The incident happened last Sunday around 1 p.m., during which “two individuals were seen approaching and touching a bison calf at the southern end of Elk Ranch Flats,” the NPS said in a statement.
“It’s important to view wildlife safely, responsibly and ethically. Treat all wildlife with caution and respect as they are wild, unpredictable and can be dangerous,” the statement continued. “The safety of visitors and wildlife depends on everyone playing a critical role in being a steward for wildlife by giving them the space they need to thrive — their lives depend on it.”
The NPS says interference of animals by people “can cause wildlife to reject their offspring.”
“In this case, fortunately, the calf was successfully reunited with its herd, but often these interactions result in euthanizing the animal. Approaching wildlife can drastically affect their well-being and survival,” it added.
Officials released an image showing what appeared to be two men standing on the side of a road next to the bison calf.
“The incident is currently under investigation and the park is asking for any information,” the National Park Service said.
In tips for park visitors, the NPS says the public should always “maintain a distance of at least 100 yards from bears and wolves and 25 yards from other wildlife.”
“Use binoculars, a spotting scope, or a telephoto lens for a good view. Never position yourself between a female and offspring — mothers are very protective,” it also said. “Let wildlife thrive undisturbed. If your actions cause an animal to change their behavior, you are too close.”
In May, Yellowstone National Park authorities asked for the public’s help after a man intentionally disturbed a newborn bison calf in an “unfortunate” incident that resulted in the animal’s death.

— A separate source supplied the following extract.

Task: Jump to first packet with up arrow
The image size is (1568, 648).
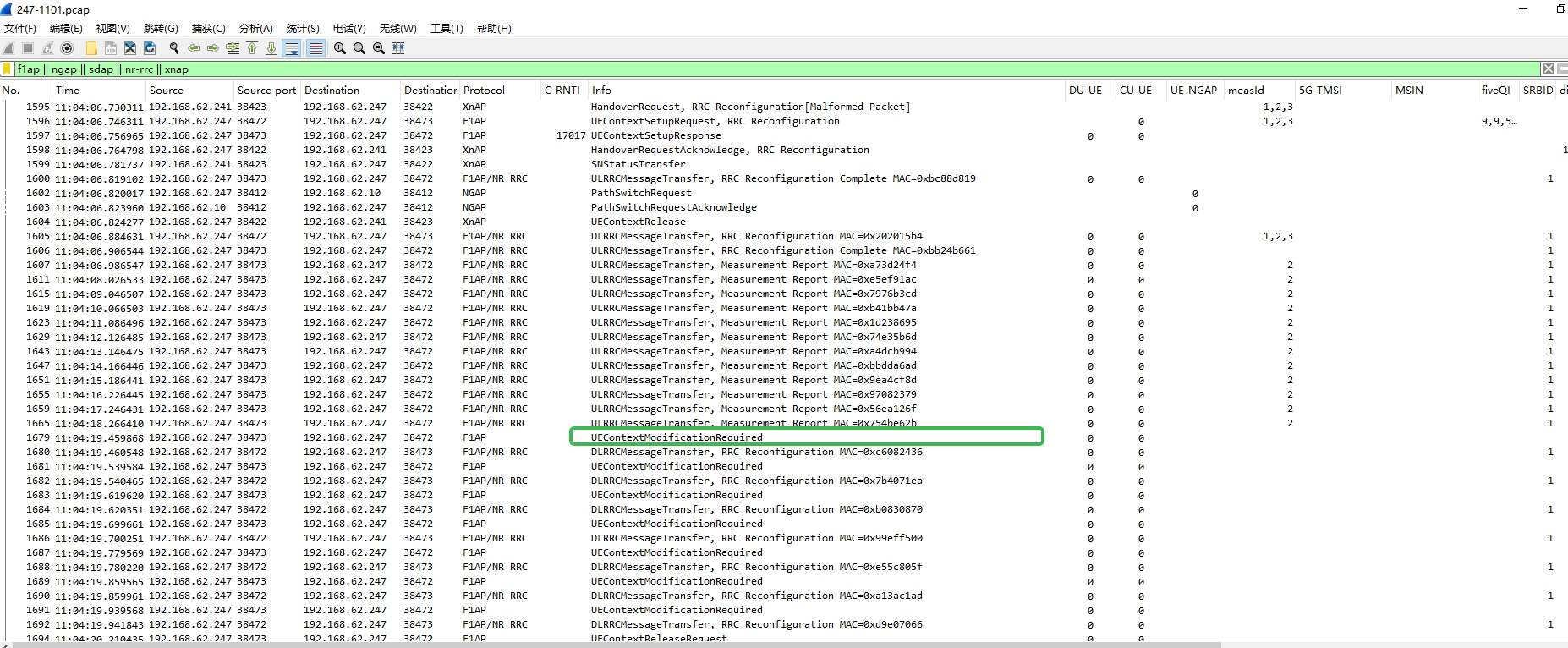Action: [x=252, y=48]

The National Park Service described the man as white and in his 40s or 50s and wearing a blue shirt and black pants.
He approached the bison in Lamar Valley near the convergence of the Lamar River and Soda Butte Creek.
The calf had been separated from its mother when a herd of bison crossed the Lamar River.
The man pushed the baby bison up from the river and onto the roadway, and visitors later observed the calf walking up to cars and following people.
The calf was later killed by Yellowstone staff because it was abandoned by the herd and caused a hazardous situation by approaching cars and people along the roadway.